▶ What is required
Across the entries that follow, how many lines have the word "computer" in them? Give only the number.

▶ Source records
-*-*-

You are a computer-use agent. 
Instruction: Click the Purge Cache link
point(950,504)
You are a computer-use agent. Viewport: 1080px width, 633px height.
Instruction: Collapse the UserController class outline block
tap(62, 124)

-*-*-

▶ Reply
2